I felt dismayed that the party is still dominated by ambitious men, which is why Labour has never had a female leader. That led me to another desolate truth: in our disruptive, anti-woke era, aggressive masculinity, aided and abetted by some unreconstructed femininity, is pushing back all the progressive steps taken since the 1960s towards female equality.

Before I came to the UK in 1972, I understood female oppression – women and girls in African and Asian families in Uganda were treated as lesser creatures. Boys in my extended family were served first, got the best cuts of meat and bigger chunks of chocolate. Girls had to put up and shut up. I didn’t shut up and so was whacked often by one fat uncle in particular. That sense of injustice was within me, but it had no intellectual underpinning.

In my first years as a post-grad scholarship student at Oxford University, those emotions were shaped into ideas and causes. I read Germaine Greer’s The Female Eunuch, Simone de Beauvoir’s The Second Sex, Angela Y. Davis’s autobiography, and Andrea Dworkin’s Woman Hating. In 1977, I joined a radical feminist collective. One day, we built a fire and burned our bras. Mine was black, lacy and beautiful. I cried on the way home. Soon after this, I got pregnant and left the group. They were a hard bunch of women, but they expanded my mind and made me think about male domination and female subjugation, as well as self-abasement.

Unknowingly, I had joined what is now known as the Second Wave Feminism. The priority in the first wave – across the Western world – was women’s suffrage. The second, which began in the 1960s, extended the fight to include personal liberties and equal social status.

According to an excellent historical analysis by Human Rights Careers, these feisty females focused on “reproductive rights, financial independence, workplace equality, and domestic violence… In the 1950s, women were pressured to marry, have children, and take care of the household while their husbands worked…The second wave, however, made reproductive rights one of its pillars.”

I share all this so older readers can remember what it is we were fighting for, and younger readers can learn a little about how hard it was to get equality and respect. We are still walking that road. And the terrain is harder, stonier, more dangerous than it was at the start of this century. Feminism is being marginalised and women’s hard-earned rights are slowly being crushed.

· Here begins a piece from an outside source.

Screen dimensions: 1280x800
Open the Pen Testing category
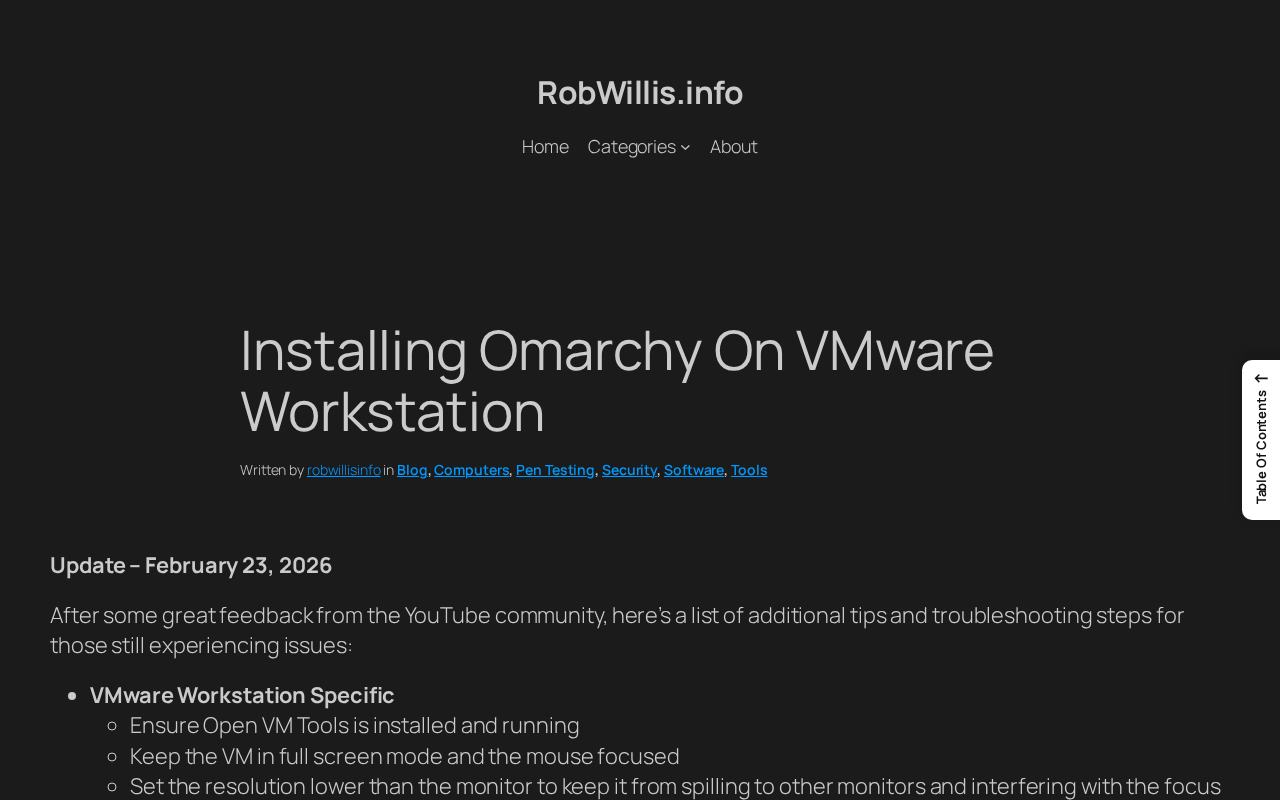555,468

Donald Trump’s contempt for diversity and inclusion has instigated shameful submission here. Many of our businesses and politicians are fast capitulating to the US President’s wishes. Nigel Farage and his lieutenants threaten to repeal the Equality Act of 2010 and abolish diversity and inclusion policies because these progressive measures, they say, disadvantage white men. No factual justification is offered. It’s just another bonfire of many promised by this vain man and his acolytes. Resentful men think such savage bites into equality policies will deliver them to nirvana. It won’t. But it will make women, once again, into second-class citizens.

Some right-wingers are openly expressing worries about childless women as birth rates drop. Lord Ashcroft is among them. (Those on the right also raise alarm about migrants having too many babies.) Robert Kenyon, the Reform candidate standing in Makerfield, has opined that abortion is murder, and shared his sexist views in since deleted tweets, such as that women rely on abortions so they can “shag anyone they want”. Once again, our bodies are no longer ours.

The misogynist cultures thriving in the manosphere, appalling levels of domestic violence, stalking and control of women and girls, femicide and rape figures – these should all cause outrage. They don’t. Not among most men.

The absence of female voices in the current woes of Labour, to right-wing attempts to curb our freedoms and the dangers we increasingly face, all show our lives don’t matter. All these years of struggle and this is where we are. Where do we go from here? I am tired and my hopes are breaking, like old bones do. Giving up would kill me. But how to carry on when pessimism overwhelms?